Invited Talk World Congress DSA 2013

Visualization & Data Mining for High Dimensional Data

Alfred Inselberg
School of Mathematical Sciences TAU, Israel
Distinguished Visiting Professor National University of Singapore (current)
- Senior Fellow San Diego SuperComputing Center, USA


A dataset with M items has 2M subsets anyone of which may be the one satisfying our objectives. With a good data display and interactivity our fantastic pattern-recognition can not only cut great swaths searching through this combinatorial explosion, but also extract insights from the visual patterns. These are the core reasons for data visualization. With parallel coordinates the search for relations in multivariate datasets is transformed into a 2-D pattern recognition problem. Guidelines and strategies for knowledge discovery are illustrated on several real datasets (financial, process control, credit-score, intrusion-detection etc) one with hundreds of variables. A geometric classification algorithm is presented and applied to complex datasets. It has low computational complexity providing the classification rule explicitly and visually. The minimal set of variables required to state the rule (features) is found and ordered by their predictive value.

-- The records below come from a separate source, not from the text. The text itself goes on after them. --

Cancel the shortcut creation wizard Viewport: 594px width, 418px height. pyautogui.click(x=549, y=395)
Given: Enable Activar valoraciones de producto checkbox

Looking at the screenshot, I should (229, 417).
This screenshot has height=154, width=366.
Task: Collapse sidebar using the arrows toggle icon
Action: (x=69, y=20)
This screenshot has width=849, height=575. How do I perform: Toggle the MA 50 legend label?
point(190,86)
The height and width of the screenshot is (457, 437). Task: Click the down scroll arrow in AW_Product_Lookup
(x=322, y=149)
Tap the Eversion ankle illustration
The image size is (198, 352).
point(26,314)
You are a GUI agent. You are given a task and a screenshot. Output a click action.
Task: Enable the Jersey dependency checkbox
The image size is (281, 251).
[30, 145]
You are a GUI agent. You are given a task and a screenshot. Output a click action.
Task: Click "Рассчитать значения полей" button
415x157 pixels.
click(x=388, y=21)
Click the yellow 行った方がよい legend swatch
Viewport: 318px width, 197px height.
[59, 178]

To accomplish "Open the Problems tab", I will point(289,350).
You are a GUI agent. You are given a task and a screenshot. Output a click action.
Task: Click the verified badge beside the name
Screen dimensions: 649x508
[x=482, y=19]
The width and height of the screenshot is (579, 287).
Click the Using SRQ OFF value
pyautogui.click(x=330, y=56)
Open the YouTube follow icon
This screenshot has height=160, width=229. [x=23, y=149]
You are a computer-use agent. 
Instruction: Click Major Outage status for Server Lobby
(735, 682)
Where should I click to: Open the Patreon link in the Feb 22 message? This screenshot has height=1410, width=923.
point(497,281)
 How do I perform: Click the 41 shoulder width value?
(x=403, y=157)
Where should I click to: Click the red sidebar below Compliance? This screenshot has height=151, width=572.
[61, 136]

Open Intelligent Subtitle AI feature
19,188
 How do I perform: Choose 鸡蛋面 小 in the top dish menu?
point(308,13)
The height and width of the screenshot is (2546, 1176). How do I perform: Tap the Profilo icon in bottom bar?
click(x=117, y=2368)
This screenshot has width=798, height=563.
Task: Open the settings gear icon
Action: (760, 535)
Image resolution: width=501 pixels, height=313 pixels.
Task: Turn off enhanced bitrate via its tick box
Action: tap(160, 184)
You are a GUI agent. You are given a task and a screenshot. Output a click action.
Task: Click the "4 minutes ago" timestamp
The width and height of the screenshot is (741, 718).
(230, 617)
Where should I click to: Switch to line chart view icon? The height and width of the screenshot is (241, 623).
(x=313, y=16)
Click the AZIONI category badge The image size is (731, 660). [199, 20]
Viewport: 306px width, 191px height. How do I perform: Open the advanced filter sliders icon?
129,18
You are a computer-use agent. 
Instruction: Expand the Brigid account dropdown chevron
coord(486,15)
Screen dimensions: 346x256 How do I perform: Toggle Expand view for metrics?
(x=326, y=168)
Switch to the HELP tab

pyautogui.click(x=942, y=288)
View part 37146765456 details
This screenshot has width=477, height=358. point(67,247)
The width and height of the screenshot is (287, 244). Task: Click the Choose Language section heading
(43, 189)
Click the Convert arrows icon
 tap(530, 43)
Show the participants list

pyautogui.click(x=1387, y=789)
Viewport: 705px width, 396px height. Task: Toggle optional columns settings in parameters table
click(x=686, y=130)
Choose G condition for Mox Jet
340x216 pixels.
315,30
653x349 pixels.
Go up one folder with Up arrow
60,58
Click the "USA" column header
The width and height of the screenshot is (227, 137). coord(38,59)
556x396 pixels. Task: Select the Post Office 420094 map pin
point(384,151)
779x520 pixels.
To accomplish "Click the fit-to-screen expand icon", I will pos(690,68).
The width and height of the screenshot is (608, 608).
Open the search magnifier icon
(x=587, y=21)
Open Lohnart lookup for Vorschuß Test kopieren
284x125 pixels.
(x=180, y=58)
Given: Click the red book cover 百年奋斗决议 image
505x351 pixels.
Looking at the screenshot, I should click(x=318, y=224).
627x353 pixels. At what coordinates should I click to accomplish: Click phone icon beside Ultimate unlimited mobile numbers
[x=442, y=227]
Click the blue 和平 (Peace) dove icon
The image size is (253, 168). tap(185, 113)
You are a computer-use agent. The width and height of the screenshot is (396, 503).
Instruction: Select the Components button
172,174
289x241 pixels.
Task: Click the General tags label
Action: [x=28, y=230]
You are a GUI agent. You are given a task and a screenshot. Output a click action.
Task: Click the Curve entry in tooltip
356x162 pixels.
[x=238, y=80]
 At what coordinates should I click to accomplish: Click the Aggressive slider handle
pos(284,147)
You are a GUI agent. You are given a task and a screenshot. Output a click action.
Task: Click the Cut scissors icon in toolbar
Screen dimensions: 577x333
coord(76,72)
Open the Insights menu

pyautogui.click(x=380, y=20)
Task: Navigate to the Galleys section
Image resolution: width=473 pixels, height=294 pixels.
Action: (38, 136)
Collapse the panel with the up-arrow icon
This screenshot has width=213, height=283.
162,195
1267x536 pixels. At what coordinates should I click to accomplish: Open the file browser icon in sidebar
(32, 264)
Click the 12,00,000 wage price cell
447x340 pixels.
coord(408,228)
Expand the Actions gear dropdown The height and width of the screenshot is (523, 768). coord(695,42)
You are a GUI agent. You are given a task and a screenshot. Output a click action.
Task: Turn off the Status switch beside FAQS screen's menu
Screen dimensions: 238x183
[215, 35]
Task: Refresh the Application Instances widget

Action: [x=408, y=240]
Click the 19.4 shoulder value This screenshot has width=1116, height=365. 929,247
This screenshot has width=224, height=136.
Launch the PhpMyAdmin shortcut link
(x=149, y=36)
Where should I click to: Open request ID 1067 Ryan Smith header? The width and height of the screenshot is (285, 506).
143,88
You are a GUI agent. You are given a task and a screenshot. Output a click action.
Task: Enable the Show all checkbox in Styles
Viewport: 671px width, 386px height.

Multivariate relations can be modeled as hypersurfaces and used for decision support. A model of a (real) country's economy reveals sensitivies, impact of constraints, trade-offs and economic sectors unknowingly competing for the same resources. An overview of the methodology provides foundational understanding; learning the patterns corresponding to various multivariate relations. These patterns are robust in the presence of errors and that is good news for the applications. The parallel coordinates methodology has been applied to collision avoidance and conflict resolution algorithms for air traffic control (3 USA patents), computer vision (1 USA patent), data mining (1 USA patent), optimization, decision support and elsewhere.